A question for the Wizard about the Monty Hall paradox.
| February 16th, 2010 at 10:13:52 AM permalink | |
| cclub79 Member since: Dec 16, 2009 Threads: 26 Posts: 912 | Monty will NEVER reveal the winning door. It's an essential part of the puzzle. It says that either he knows where the car is, or a stagehand tells him which door to reveal. It's still 1 in 3 when you first choose. Here are the scenarios: Let's say the car is behind Door number 3 and you are going to switch no matter what... You choose Door 1. Monty reveals Door 2 is a loser.
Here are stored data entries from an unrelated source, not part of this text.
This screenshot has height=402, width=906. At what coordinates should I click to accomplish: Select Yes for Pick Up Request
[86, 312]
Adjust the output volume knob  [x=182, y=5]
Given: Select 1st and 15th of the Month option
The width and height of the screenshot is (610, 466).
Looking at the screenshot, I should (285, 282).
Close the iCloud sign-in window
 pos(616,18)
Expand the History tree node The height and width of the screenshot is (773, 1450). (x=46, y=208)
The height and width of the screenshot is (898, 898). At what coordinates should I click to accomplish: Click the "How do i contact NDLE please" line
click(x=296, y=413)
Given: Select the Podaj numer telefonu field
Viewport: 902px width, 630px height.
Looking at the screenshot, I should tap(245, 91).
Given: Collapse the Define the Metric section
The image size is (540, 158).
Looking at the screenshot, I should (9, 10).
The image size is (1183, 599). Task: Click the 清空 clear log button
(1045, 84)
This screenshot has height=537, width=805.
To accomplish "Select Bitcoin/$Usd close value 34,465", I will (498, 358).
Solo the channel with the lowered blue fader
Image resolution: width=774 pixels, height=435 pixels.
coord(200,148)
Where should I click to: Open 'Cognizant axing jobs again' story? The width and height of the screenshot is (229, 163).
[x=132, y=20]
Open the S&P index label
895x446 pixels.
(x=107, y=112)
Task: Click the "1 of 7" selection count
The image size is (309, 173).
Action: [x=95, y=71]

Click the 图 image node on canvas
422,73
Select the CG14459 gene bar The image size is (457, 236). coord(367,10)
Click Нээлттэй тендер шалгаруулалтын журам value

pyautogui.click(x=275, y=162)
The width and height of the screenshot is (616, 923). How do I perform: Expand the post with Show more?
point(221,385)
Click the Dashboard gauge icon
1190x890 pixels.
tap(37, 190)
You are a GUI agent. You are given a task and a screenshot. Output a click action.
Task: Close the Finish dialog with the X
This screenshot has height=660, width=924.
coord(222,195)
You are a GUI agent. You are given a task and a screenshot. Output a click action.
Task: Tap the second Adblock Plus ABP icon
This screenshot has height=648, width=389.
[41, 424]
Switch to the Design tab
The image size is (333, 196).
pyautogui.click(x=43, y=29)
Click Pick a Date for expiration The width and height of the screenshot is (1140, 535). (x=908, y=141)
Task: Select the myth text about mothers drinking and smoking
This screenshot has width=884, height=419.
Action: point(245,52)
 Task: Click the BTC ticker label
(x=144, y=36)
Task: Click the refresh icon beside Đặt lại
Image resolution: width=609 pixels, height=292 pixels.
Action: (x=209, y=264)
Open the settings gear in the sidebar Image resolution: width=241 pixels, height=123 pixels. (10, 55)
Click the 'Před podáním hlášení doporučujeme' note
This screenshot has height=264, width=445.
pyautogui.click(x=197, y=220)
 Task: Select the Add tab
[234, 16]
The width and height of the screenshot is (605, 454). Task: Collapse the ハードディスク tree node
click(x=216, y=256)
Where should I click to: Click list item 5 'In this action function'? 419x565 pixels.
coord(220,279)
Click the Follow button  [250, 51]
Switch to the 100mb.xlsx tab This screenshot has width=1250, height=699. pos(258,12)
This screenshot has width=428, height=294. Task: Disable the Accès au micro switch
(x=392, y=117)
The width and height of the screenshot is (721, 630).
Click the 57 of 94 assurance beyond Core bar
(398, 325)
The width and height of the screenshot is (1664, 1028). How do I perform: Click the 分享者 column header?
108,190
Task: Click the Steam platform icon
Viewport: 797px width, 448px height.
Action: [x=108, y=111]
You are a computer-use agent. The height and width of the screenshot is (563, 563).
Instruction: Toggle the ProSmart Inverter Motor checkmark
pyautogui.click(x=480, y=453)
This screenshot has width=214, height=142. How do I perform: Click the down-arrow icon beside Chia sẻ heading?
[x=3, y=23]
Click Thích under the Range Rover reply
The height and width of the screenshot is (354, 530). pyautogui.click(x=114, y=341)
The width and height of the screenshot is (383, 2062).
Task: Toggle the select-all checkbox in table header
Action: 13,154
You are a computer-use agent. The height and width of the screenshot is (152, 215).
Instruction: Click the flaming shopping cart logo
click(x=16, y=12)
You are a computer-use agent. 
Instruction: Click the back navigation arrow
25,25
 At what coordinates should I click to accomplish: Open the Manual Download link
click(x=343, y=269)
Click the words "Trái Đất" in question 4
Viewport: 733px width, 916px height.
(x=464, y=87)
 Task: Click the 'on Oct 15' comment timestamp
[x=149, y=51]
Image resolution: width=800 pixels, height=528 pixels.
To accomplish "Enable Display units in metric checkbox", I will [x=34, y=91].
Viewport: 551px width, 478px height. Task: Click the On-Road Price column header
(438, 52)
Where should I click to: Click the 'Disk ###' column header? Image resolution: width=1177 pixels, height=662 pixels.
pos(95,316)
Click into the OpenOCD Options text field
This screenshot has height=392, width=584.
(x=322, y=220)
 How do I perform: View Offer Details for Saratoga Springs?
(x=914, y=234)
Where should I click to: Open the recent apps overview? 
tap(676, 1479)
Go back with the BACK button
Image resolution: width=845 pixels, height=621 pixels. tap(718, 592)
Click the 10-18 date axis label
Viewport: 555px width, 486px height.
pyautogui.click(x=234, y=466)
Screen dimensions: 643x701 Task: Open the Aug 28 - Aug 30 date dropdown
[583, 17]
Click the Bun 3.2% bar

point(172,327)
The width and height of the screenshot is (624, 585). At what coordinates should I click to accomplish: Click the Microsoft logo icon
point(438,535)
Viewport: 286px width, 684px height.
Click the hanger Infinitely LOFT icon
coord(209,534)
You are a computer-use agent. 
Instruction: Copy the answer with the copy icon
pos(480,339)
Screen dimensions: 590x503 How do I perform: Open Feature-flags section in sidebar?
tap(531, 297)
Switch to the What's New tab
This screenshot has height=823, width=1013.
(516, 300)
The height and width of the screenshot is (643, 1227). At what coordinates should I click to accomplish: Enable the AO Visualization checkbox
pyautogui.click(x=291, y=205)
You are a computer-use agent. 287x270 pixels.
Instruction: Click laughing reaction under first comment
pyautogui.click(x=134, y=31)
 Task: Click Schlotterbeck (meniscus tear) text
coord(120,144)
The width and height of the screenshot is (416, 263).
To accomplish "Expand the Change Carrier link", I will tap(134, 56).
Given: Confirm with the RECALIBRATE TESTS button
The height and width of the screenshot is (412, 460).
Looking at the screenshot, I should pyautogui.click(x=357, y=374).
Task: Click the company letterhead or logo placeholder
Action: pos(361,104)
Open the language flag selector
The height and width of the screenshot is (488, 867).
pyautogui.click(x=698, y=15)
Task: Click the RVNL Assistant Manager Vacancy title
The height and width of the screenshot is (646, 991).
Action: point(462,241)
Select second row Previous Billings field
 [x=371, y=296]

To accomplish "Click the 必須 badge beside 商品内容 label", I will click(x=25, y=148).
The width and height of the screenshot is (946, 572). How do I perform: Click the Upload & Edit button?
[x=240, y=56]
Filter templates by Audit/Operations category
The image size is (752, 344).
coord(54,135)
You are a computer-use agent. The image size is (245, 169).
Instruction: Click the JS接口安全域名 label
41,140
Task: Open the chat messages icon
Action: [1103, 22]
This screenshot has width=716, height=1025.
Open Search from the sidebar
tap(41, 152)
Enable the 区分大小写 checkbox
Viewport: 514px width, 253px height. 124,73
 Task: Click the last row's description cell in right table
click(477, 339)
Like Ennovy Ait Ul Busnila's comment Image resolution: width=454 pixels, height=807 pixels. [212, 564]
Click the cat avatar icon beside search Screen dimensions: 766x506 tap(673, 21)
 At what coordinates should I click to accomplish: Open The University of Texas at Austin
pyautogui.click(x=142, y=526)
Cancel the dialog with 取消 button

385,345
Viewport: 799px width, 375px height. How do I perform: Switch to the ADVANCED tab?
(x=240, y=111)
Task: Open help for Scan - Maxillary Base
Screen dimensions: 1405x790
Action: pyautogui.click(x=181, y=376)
You change to Door 3 and win! You choose Door 2. Monty reveals Door 1 is a loser. You change to Door 3 and win! You choose Door 3. Monty reveals Door 1 is a loser. You change to Door 2 and lose. Let's say the car is behind Door number 3 and you are going to stick no matter what... You choose Door 1. Monty reveals Door 2 is a loser. You stick with Door 1 and lose. You choose Door 2. Monty reveals Door 1 is a loser. You stick with Door 2 and lose. You choose Door 3. Monty reveals Door 1 is a loser. You stick with Door 3 and WIN! You can replace the numbers of the doors, but you'll get the same result every time. You win 2/3 of the time you switch. You'd only win 1/3 if you don't. The only variable not included is whether Monty reveals 1 or 2 when you actually did choose correctly, but it does not change the numbers. |
| February 16th, 2010 at 10:22:17 AM permalink | |
| DJTeddyBear Member since: Nov 2, 2009 Threads: 92 Posts: 4929 | Ah, but there are actually SIX scenarios, assuming the car is behind door #3: You choose Door 1. Monty reveals Door 2 is a loser. You choose Door 1. Monty reveals Door 3 is a winner. You choose Door 2. Monty reveals Door 1 is a loser. You choose Door 2. Monty reveals Door 3 is a winner. You choose Door 3. Monty reveals Door 1 is a loser. You choose Door 3. Monty reveals Door 2 is a loser. Superstitions are silly, childish, irrational rituals, born out of fear of the unknown.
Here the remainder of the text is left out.